Telegraph Bay
Telegraph Bay — Photo: Wpcpey | CC BY 4.0

Telegraph Bay

Bays of Hong KongSouthern District, Hong KongTelegraph BayCyberportBauhinia blakeana
4 min read

The bay has gone by three names, and each one is a chapter of history. To the people who lived here first, it was Tai Hau Wan — 大口灣 — the big mouth bay, a description of its open, wide-jawed shape as it meets the South China Sea. The British colonial maps called it Taihowan Bay, a phonetic approximation that honored the sound without quite capturing the meaning. Then the telegraph cables came ashore here in the late nineteenth century, and the name shifted again to Telegraph Bay — a name that announced the place had been claimed by something new and global. Today it is also known as Kong Sin Wan, and on its shores stands Cyberport, Hong Kong's technology hub. The bay has been renamed, rewired, and redeveloped, but it has not forgotten itself.

The Cables That Crossed the World

In the late nineteenth century, undersea telegraph cables were the internet of their day — invisible threads of copper and gutta-percha carrying words and numbers across ocean floors at speeds that seemed miraculous to anyone who had grown up waiting weeks for a letter. The China Submarine Telegraph Company, founded by John Pender, chose this bay on the island's western shore as the landing point for cables linking the colony to the wider world. The choice made practical sense: the bay offered shelter, accessible depth, and proximity to the colony's administrative center. Where the cables came ashore, the bay's name followed. Telegraph Bay entered colonial maps and stayed there.

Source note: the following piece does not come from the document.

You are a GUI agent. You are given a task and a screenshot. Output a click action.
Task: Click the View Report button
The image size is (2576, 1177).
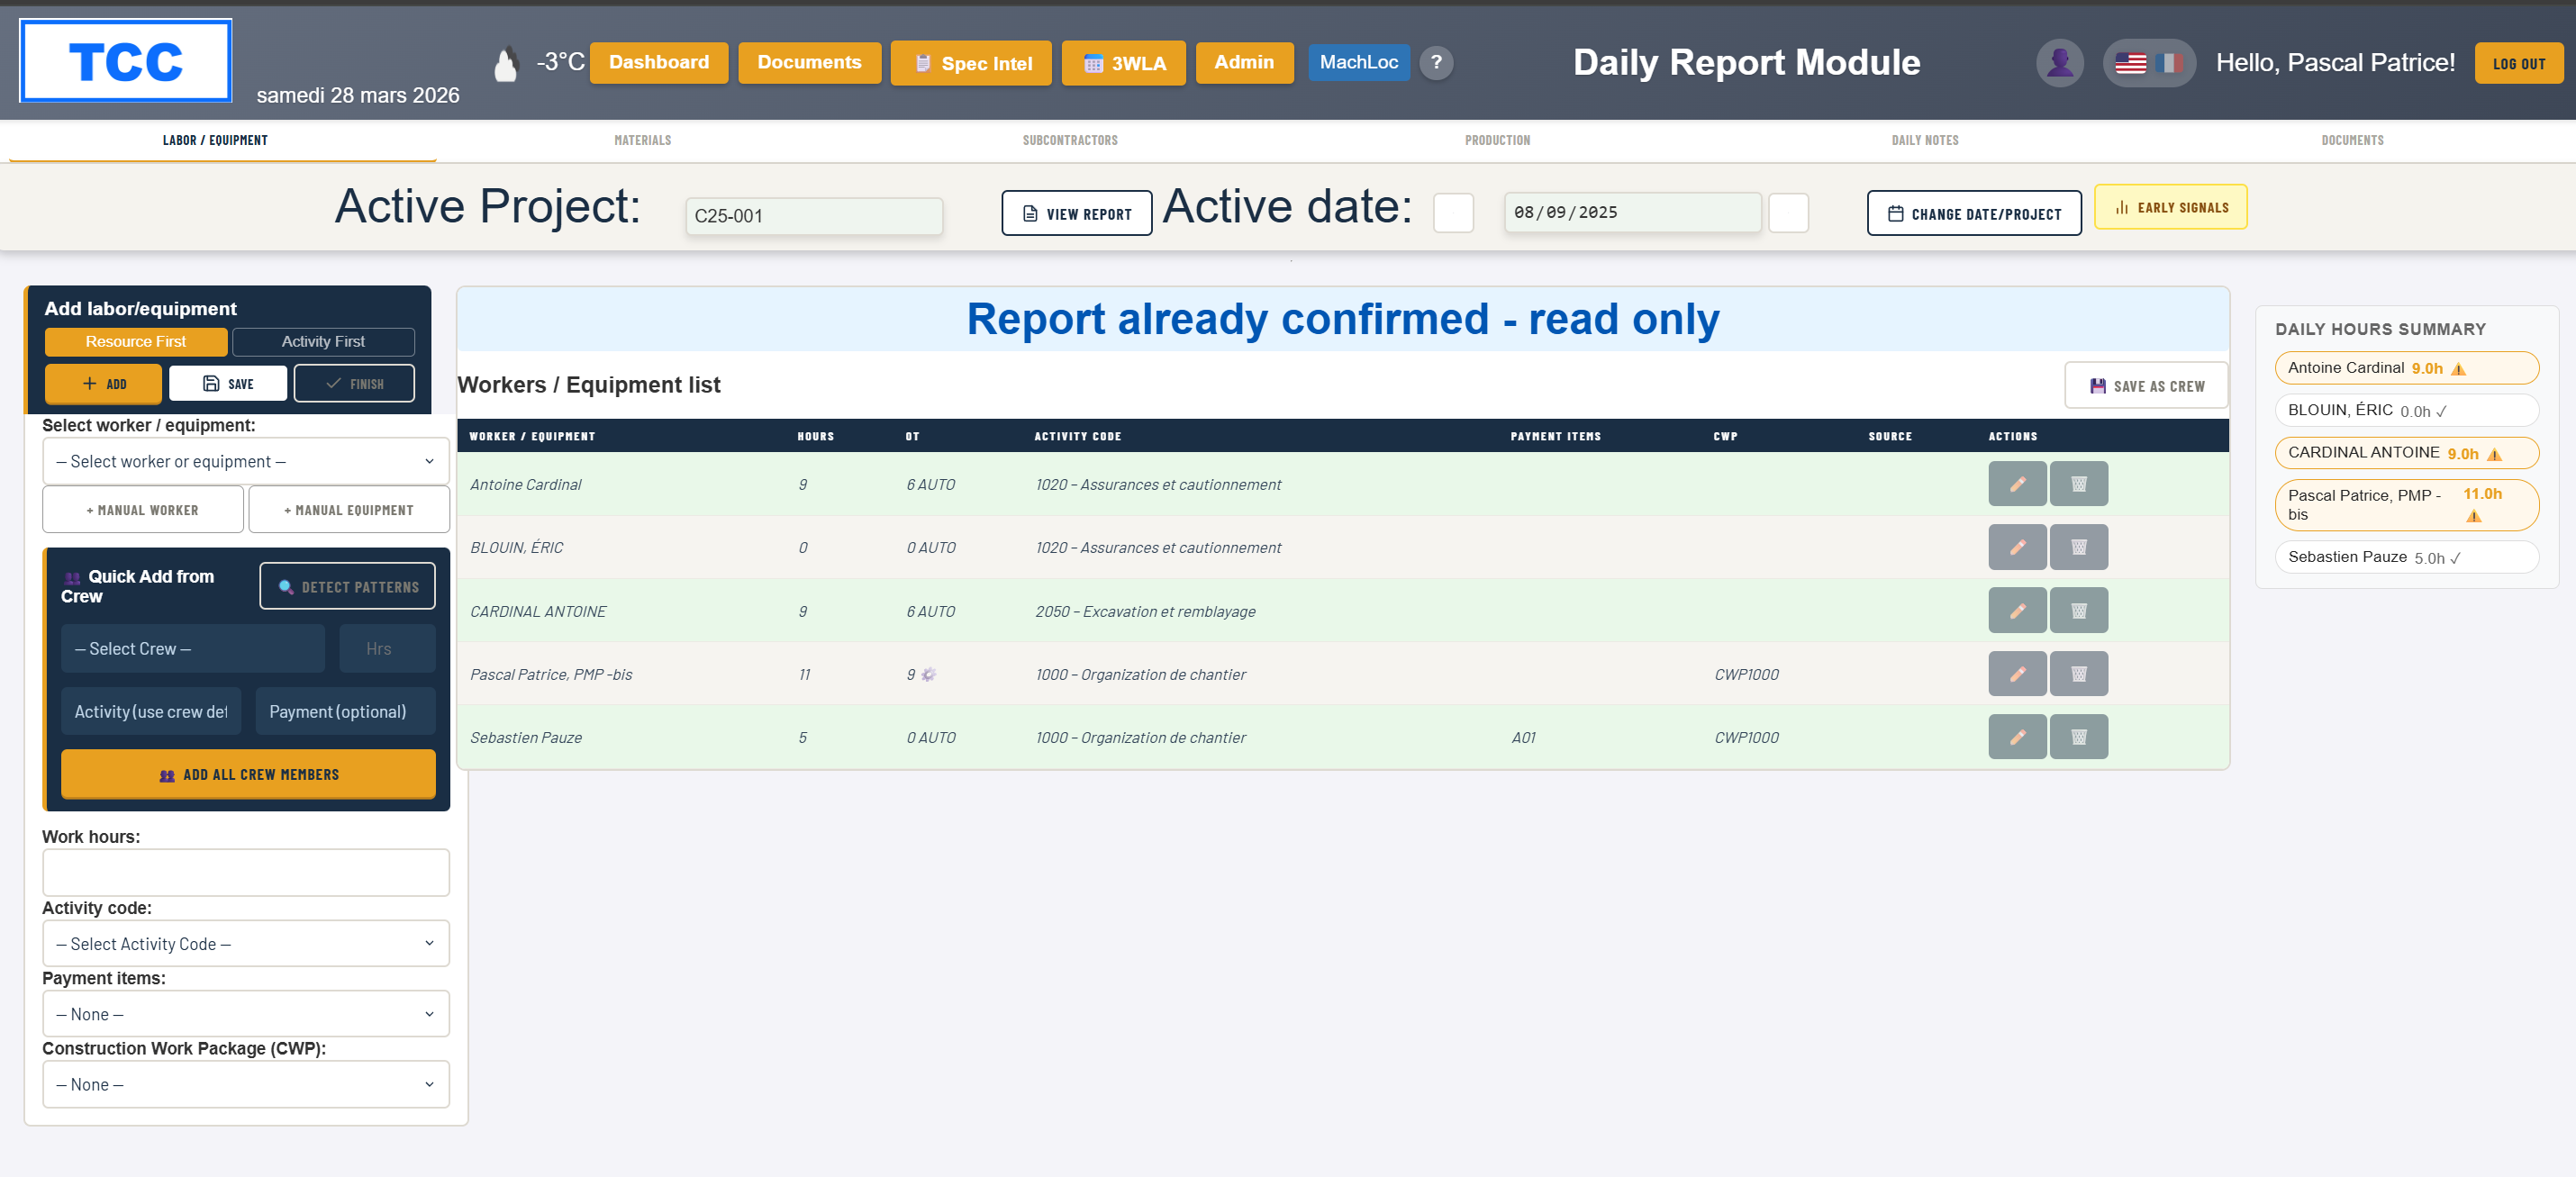click(1076, 214)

The physical infrastructure is long gone — no cable station survives here in visible form — but the name it left behind is one of Hong Kong's most literal: this is a bay that was defined entirely by what once ran through it.

The Flower That Belongs Only Here

Sometime in the late nineteenth century, a botanist or plant collector walking near this bay noticed a flowering tree that didn't match anything in the existing botanical records. The tree had broad, butterfly-shaped leaves and orchid-like blossoms in deep magenta and white. It was a Bauhinia — specifically, what would eventually be named Bauhinia blakeana, after Sir Henry Blake, who had served as Governor of Hong Kong from 1898 to 1903 — the species was formally described in 1908, after his tenure, but named in his honor. The plant was found to be sterile, reproducing only through cuttings, which means every Bauhinia blakeana alive today is a clone of the tree found near Telegraph Bay. It grows nowhere else in the wild. Hong Kong eventually adopted it as the city's symbol: the white flower on the regional flag is a stylized Bauhinia blakeana. The bay's most lasting contribution to Hong Kong may be botanical, not technological.

Cyberport and the Next Signal

The irony is almost too neat: a bay named for nineteenth-century communications infrastructure is now home to Hong Kong's twenty-first-century technology campus. Cyberport, which opened in phases from the early 2000s, sits on the western end of the bay, a cluster of office buildings, residential towers, and tech incubator spaces built on what was previously undeveloped hillside. The development was government-supported and its arrival stirred debate — critics questioned whether it represented genuine innovation policy or a real-estate play dressed in tech language. Whatever the answer, Cyberport has grown into a functioning hub for startups, digital media firms, and financial technology companies. The bay that once received undersea cables now sends data through fiber and air.

Between Sandy Bay and Waterfall Bay

Telegraph Bay sits between Sandy Bay to the north and Waterfall Bay to the south, tucked into the western shoreline of Hong Kong Island below Pok Fu Lam. This is a quieter part of the island, far from the density of Central or the commercial energy of Causeway Bay. The water here faces west toward the Pearl River estuary, and on clear days the hills of the New Territories are visible across the strait. The indigenous name Tai Hau Wan, meaning big mouth bay, referred to the bay's northern opening — though cartographic confusion over the centuries has sometimes shifted that name to the adjacent Sandy Bay. The names have drifted, the coastline has been reshaped, and the big mouth of the bay now opens onto a waterfront that would be unrecognizable to anyone who knew it before the cables arrived.

From the Air

Telegraph Bay sits at approximately 22.267°N, 114.133°E on Hong Kong Island's western shore. Approaching from the west at 2,000–3,000 feet along the Pearl River estuary, the Cyberport development is visible on the hillside above the bay. The bay lies roughly 15 km east of Hong Kong International Airport (VHHH) on Lantau Island. Sandy Bay is immediately to the north, and the steep wooded hillsides of Pok Fu Lam Country Park rise sharply behind the shore. The South China Sea opens to the southwest, and in clear conditions the outer islands are visible from this altitude.